Problem requirements: Reproduce the rows starting with the line containing "Given: Click the 6 - 1 score against Juventus" and continuing through the end of the rows, replacing "calendar icon" with "date picker icon" and leaving everything else unchanged.

Input records:
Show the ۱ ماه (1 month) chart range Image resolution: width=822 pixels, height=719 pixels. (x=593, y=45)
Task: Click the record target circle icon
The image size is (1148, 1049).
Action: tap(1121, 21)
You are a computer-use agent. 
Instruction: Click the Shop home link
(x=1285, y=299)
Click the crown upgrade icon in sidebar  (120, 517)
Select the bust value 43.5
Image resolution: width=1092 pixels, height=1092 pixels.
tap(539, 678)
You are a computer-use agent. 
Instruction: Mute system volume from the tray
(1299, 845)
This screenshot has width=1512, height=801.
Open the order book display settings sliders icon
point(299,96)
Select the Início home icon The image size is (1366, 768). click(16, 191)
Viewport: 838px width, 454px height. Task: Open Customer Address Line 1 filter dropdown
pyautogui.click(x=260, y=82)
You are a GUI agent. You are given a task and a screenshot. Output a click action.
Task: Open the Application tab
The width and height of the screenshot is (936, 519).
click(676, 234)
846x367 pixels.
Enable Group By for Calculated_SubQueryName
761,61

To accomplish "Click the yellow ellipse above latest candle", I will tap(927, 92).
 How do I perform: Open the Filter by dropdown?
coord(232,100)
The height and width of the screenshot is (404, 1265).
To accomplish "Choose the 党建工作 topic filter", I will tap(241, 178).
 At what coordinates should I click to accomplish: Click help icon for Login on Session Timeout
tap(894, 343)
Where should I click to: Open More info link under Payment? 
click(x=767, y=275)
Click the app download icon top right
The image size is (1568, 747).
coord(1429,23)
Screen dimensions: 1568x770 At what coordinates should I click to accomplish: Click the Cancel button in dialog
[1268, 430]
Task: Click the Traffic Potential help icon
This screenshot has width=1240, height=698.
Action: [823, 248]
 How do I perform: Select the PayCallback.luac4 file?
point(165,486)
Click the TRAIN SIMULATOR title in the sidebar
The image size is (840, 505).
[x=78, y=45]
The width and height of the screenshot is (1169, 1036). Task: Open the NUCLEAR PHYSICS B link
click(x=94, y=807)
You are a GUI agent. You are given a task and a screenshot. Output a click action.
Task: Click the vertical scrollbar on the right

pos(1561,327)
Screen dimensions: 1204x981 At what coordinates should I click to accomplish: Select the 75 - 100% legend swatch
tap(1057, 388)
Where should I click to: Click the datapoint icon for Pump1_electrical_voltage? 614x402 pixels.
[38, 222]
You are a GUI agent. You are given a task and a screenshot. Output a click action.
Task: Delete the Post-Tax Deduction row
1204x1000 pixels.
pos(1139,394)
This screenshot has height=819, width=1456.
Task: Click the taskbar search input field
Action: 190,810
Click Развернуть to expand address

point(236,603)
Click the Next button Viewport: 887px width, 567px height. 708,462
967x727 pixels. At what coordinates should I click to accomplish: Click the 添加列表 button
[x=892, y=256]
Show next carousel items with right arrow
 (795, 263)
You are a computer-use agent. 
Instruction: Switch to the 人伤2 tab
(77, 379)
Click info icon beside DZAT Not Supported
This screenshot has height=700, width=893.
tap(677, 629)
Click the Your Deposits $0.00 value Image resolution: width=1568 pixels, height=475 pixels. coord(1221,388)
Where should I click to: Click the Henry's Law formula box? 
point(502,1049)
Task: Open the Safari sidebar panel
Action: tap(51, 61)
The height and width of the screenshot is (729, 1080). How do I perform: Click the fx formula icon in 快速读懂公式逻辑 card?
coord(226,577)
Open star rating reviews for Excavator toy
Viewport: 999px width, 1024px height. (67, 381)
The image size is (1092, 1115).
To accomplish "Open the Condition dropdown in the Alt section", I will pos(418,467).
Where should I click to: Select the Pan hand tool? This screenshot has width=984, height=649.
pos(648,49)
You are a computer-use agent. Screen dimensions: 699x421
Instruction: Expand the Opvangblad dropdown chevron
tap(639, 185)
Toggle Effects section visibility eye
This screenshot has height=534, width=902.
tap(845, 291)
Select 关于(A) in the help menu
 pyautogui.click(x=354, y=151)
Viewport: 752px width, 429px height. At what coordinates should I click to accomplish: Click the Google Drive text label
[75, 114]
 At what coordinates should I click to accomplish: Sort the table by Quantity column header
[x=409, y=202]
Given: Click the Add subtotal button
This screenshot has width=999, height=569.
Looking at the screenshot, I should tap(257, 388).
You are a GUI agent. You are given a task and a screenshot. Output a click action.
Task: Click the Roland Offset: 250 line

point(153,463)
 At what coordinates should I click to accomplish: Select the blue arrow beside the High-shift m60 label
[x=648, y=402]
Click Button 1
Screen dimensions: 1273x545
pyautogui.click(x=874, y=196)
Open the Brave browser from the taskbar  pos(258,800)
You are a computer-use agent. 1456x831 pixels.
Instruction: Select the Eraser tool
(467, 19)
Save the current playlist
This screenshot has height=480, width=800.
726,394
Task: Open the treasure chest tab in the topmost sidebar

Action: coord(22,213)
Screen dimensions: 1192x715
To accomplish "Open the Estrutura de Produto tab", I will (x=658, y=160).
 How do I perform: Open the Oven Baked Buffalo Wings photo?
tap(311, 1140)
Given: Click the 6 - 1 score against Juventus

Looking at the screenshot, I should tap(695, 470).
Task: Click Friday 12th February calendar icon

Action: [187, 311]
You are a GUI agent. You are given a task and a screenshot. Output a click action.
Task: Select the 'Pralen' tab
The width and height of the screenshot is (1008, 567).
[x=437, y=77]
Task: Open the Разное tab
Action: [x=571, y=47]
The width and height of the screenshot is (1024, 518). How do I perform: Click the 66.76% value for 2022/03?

Final result:
Given: Click the 6 - 1 score against Juventus

Looking at the screenshot, I should tap(695, 470).
Task: Click Friday 12th February date picker icon

Action: [187, 311]
You are a GUI agent. You are given a task and a screenshot. Output a click action.
Task: Select the 'Pralen' tab
The width and height of the screenshot is (1008, 567).
[x=437, y=77]
Task: Open the Разное tab
Action: [x=571, y=47]
The width and height of the screenshot is (1024, 518). How do I perform: Click the 66.76% value for 2022/03?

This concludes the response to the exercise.